**GIVEN TASK:**
List every line of the data below that contains the word "count".

**SUPPLIED DATA:**
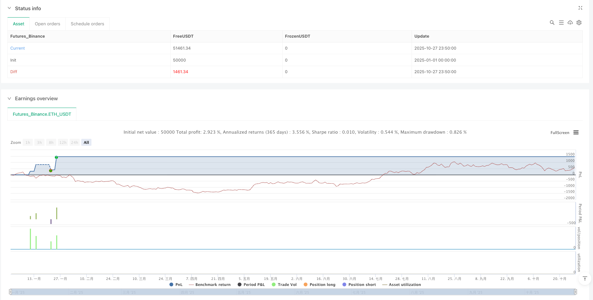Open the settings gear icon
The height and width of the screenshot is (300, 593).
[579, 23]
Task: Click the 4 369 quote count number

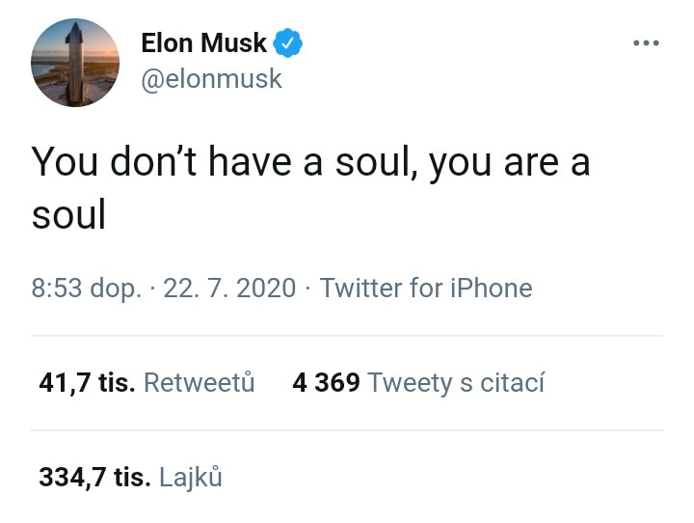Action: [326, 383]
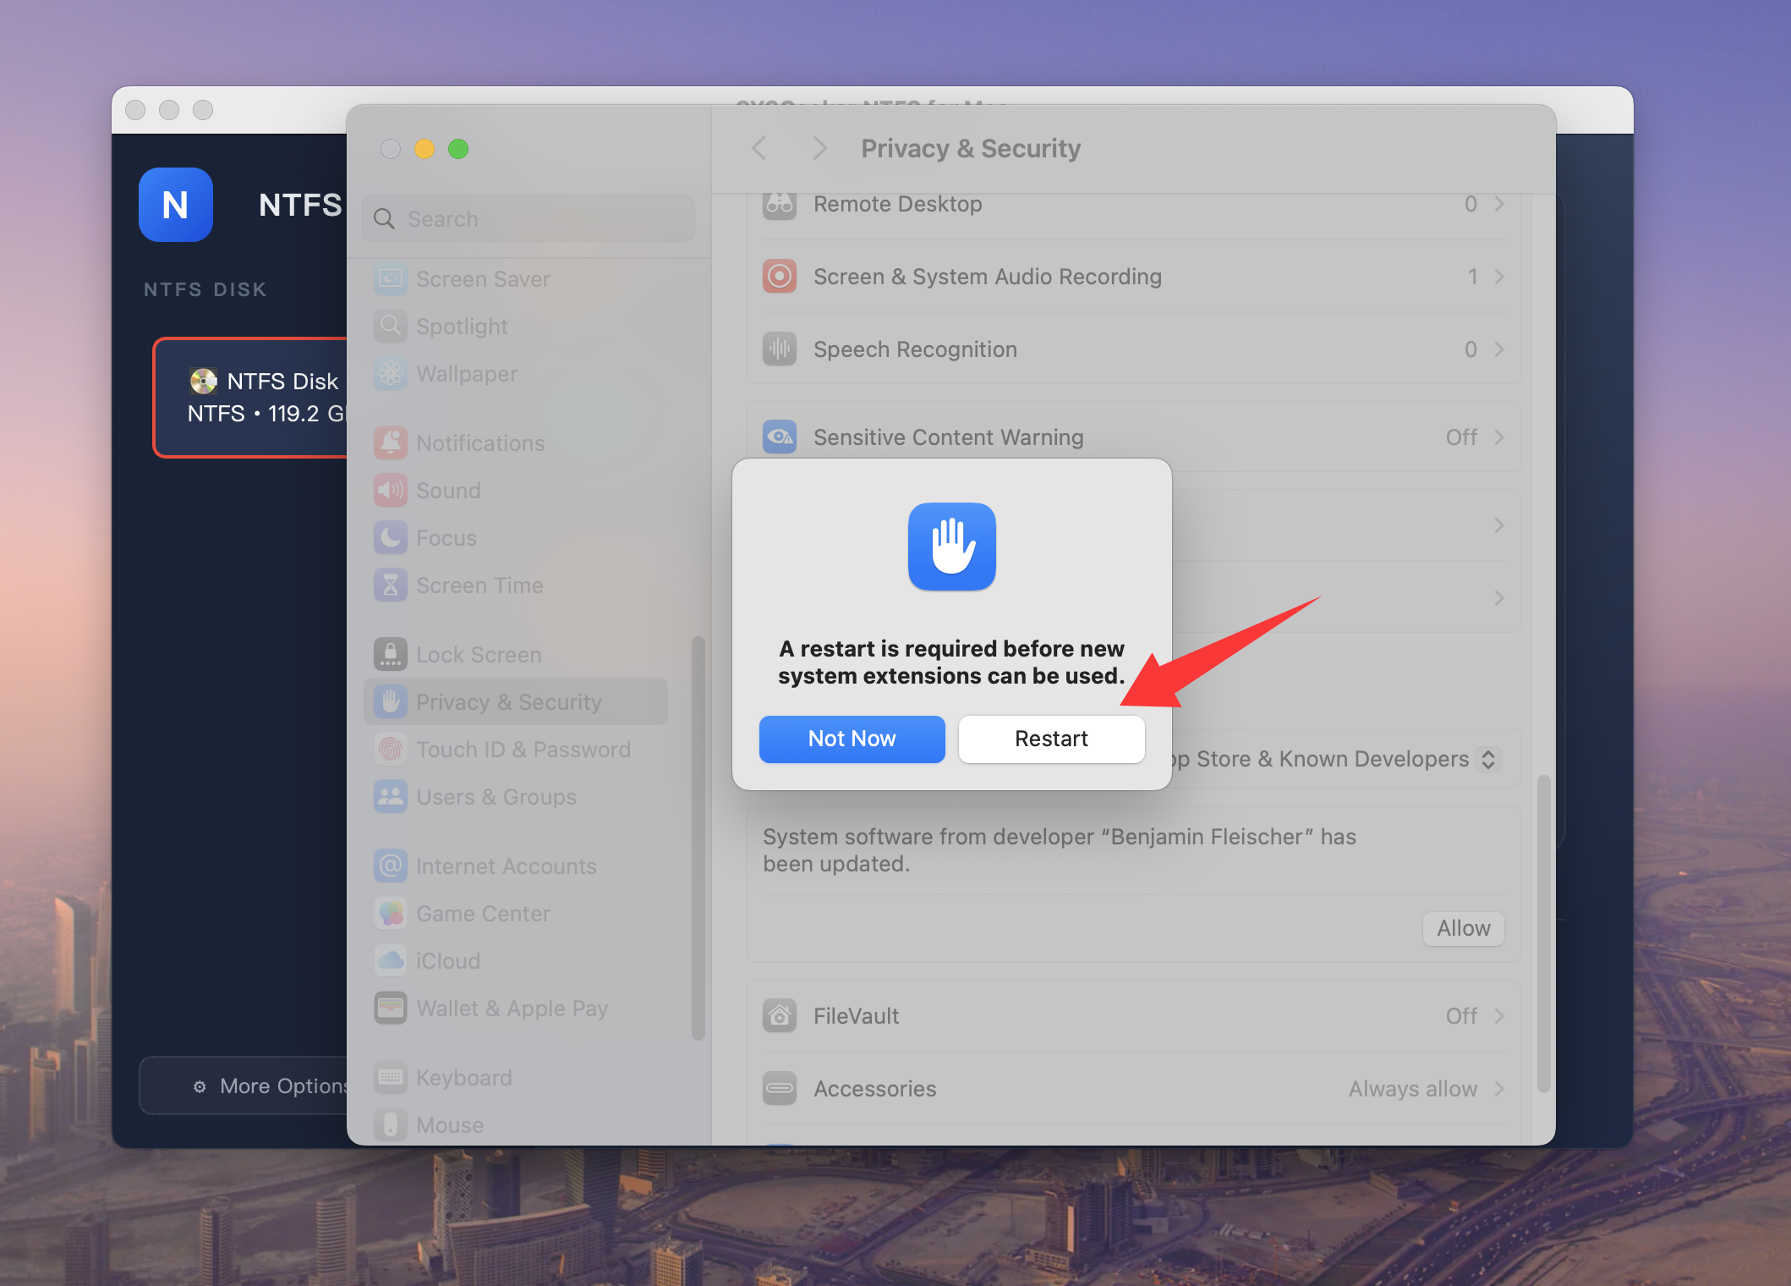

**TASK RESPONSE:**
Task: Click the 4 369 quote count number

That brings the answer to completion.